INTRODUCTION: the thymus is a two flask-shaped lobed structure located in the anterior part of the superior mediastinum. It is very prominent in children.
EXTENT: it extends from the 4th  costal cartilage to the lower pole of the thyroid gland.
RELATIONS:
Anterior: pretracheal fascia, the sternohyoid and sternothyroid muscle, the manubrium and superior part of the body of the stenum and adjacent costal cartilages.

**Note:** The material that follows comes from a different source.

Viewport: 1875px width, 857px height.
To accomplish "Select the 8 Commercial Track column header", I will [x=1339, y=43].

Each side: these are overlapped by the pleura
posterior: pericardium, aortic arch and branches (brachiocephalic artery, left common carotid and left subclavian arteries), the left brachiocephalic vein and the trachea.
STRUCTURE: the lobus of the thymusis divided into an outer cortex and an inner medulla.

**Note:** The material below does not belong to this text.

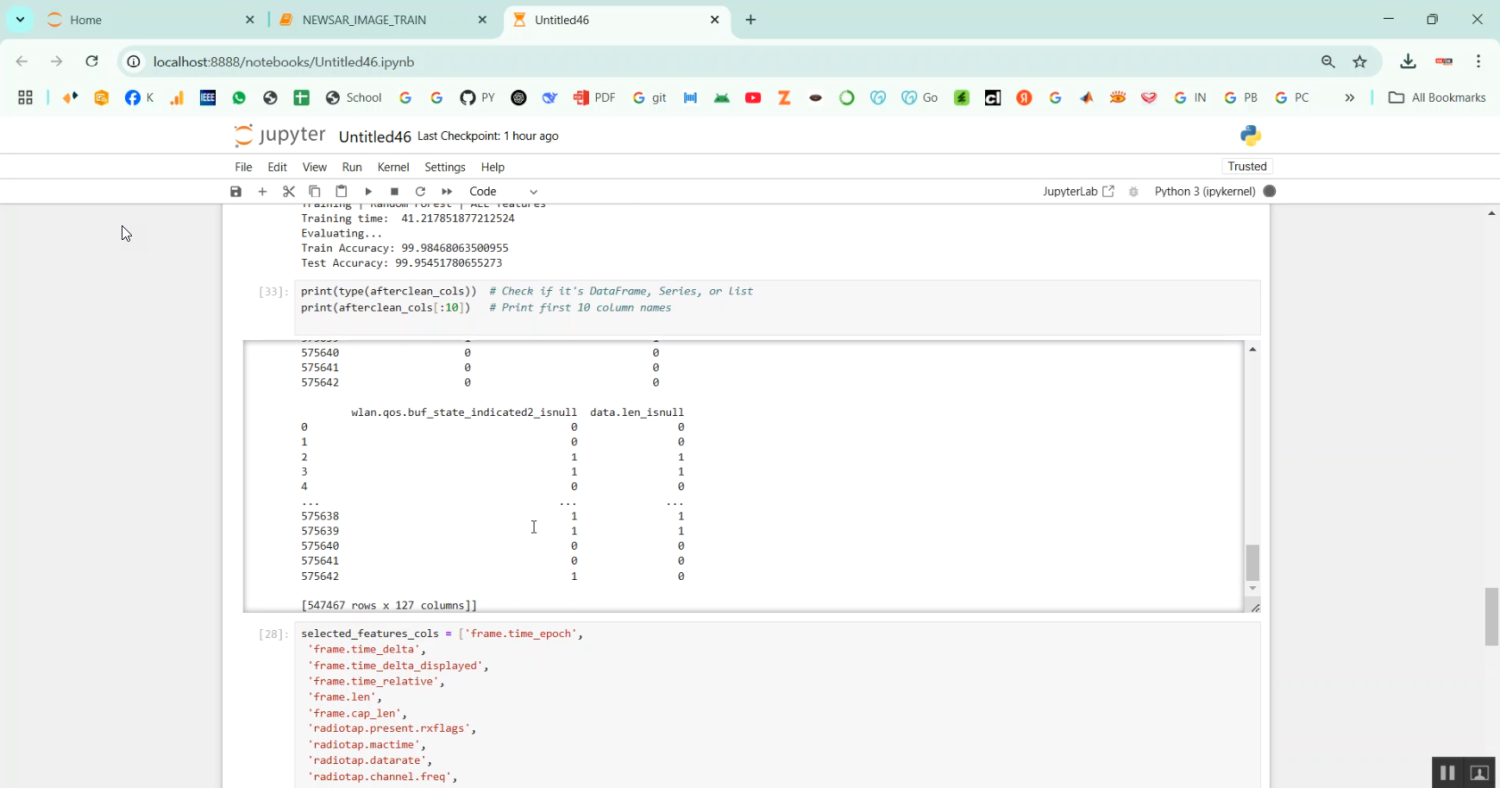Run the selected cell with play icon

368,191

Cortex: dense and continuous
medulla: pale and contains the characteristic thymic corpuscles of Vassal
ARTERY SUPPLY: from the inferior thyroid artery, anterior intercostal and internal thoracic arteries.
VENOUS DRAINAGE: veins drain into the brachiocephalic veins, internal thoracic and inferior thyroid veins.
LYMPH DRAINAGE: lymph vessels of the thymus drain into the parasternal, tracheobronchal and brachiocephalic nodes. The thymus does not receive any afferent lymphatics.
NERVE SUPPLY: sympathetic fibres entering the blood vessels are vasomotor and there are vagal fibres also.
CLINICAL CORRELATES: Benign tumors from thymic tissues (thymona) may be responsible for retrosternal pain, coughing and dyspnea (shortness of breath) due to pressure on the trachea.